Bricks and Mortar, Helen Ashton
A Spell of Winter, Helen Dunmore
The Pull of the Stars, Emma Donoghue
Redhead by the Side of the Road, Anne Tyler
Love After Love, Ingrid Persaud
Such a Fun Age, Kiley Reid
Spring, Ali Smith
Shadowplay, Joseph O'Connor
Three Hours, Rosamund Lupton
Klara and the Sun, Kazuo Ishiguro
Hamnet, Maggie O'Farrell
Throw Me to the Wolves, Patrick McGuinness
Stasiland, Anna Funder
Findings, Kathleen Jamie
Prairie Fires: The American Dreams of Laura Ingalls Wilder, Caroline Fraser
My Rock 'n' Roll Friend, Tracey Thorn
Nomadland: Surviving America in the Twenty-First Century, Jessica Bruder
Bad Blood: Secrets and Lies in a Silicon Valley Startup, John Carreyrou
One of Them, Musa Okwonga
88. Come Again, Robert Webb
Kate has recently lost her husband, Luke, to a tumour which has, unbeknownst to him, been growing in his brain since he was a boy. Broken by grief, she falls asleep one night after too much booze only to wake up in the past - in the early 90s, in university halls, on the day she met Luke for the first time. Will she be able to let him know about the tumour and somehow save him from his fate?

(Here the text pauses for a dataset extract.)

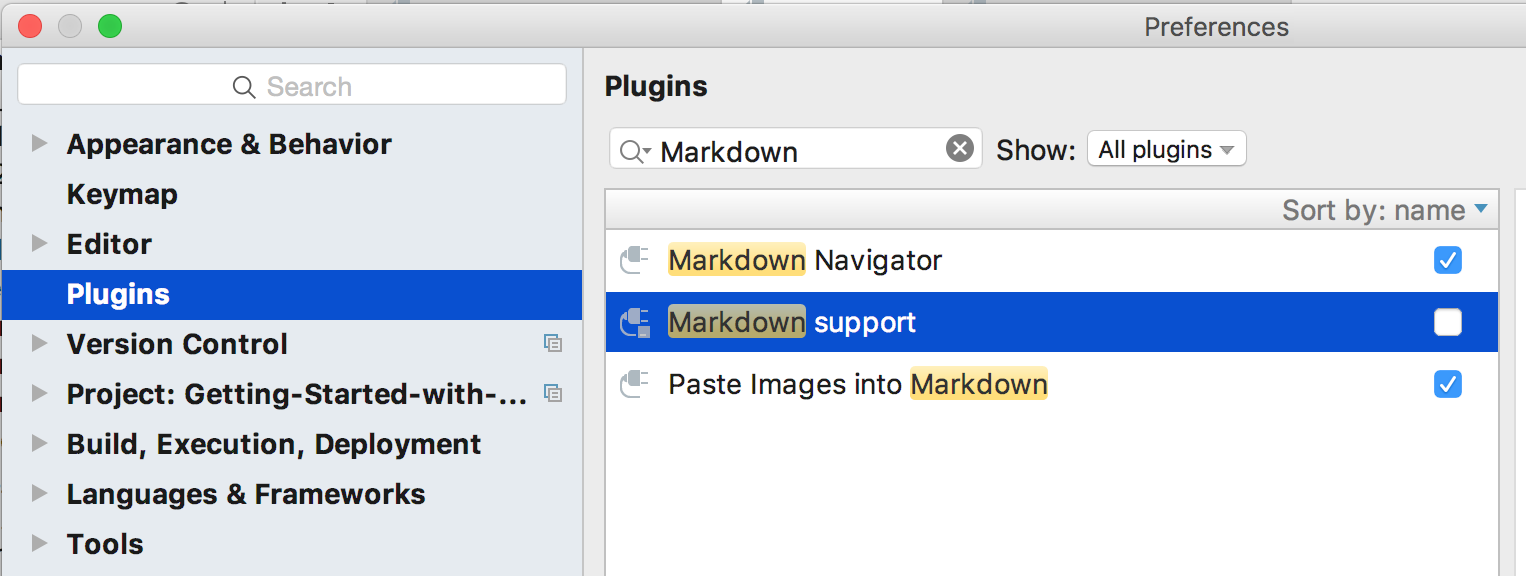
Task: Open the Keymap settings page
Action: pyautogui.click(x=122, y=194)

This was OK. I came for the depiction of early 90s student life, and enjoyed that (poster sales! cheap cider! paying for everything by cheque!). Webb's emotional intelligence is not as clear here as it was in How Not to Be a Boy, but he finds a good balance between romanticism and pragmatism which takes the plot in a different direction to the one I had expected initially.

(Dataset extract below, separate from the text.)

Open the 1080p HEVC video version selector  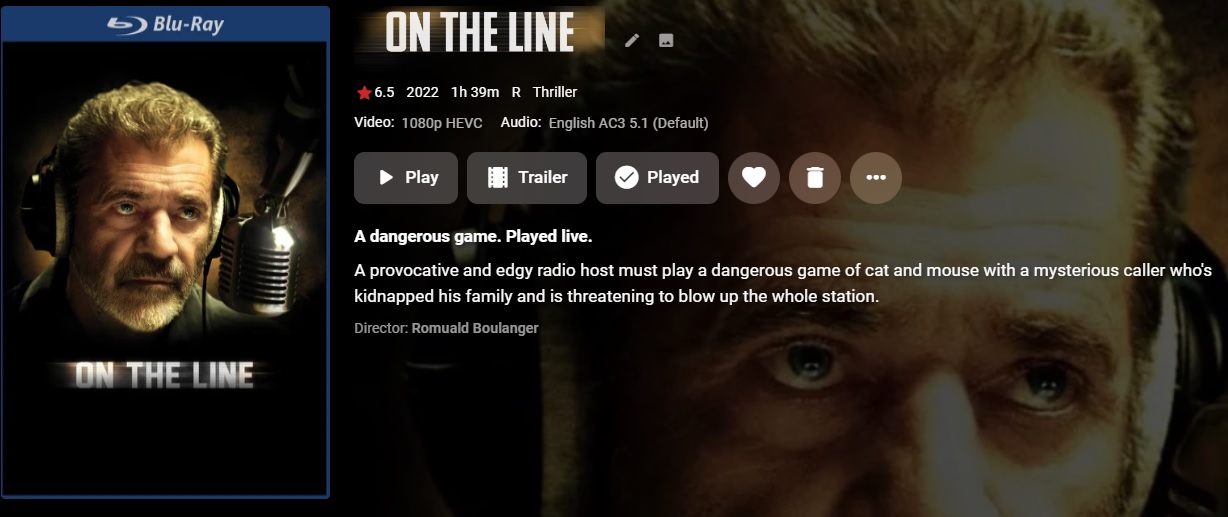(x=442, y=123)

The ending, sadly, is not great and feels like the ending from a different book bolted on (goodbye grief, melancholy, nostalgia, hello car chases and spies). I was just finishing this while we were discussing chick lit and it struck me how a not-brilliant book by a bloke about a woman and her husband gets described as "hilarious, brilliantly plotted", a "comedy thriller, a "wistful science-fictional romance", "well paced, nicely written and highly entertaining" - I'm not sure that female writers get given so much space to be mediocre in?
89. Ninth House, Leigh Bardugo
Comfort read which delivered. I didn't make huge efforts to follow the finer details of the plot which involves the (real life) secret societies at Yale actually being up to their elbows in magic, necromancy, and murder. At times it was all a bit confusing, and I didn't really bother to learn which society was which, and what sort of magic they specialised in. And that was OK - I was still able to engross myself in the escapist mix of Secret History (ivy league students, misfits, loyalties and secrets) and Harry Potter (protagonist from unhappy childhood discovers that they are actually Very Very Important and Powerful in a magic way, gets inducted into brilliant world of spells, libraries that read your mind, portals that travel through space etc) plus gritty social issues and more than a hint of romance (Bardugo has done the Twilight/Discovery of Witches thing here and taken sex between the main characters firmly off the table while hinting at it like mad to create a nicely simmering erotic undertone). I can't deny that there were times when it all got a bit silly, but generally this was a successful, engrossing, guilty pleasure.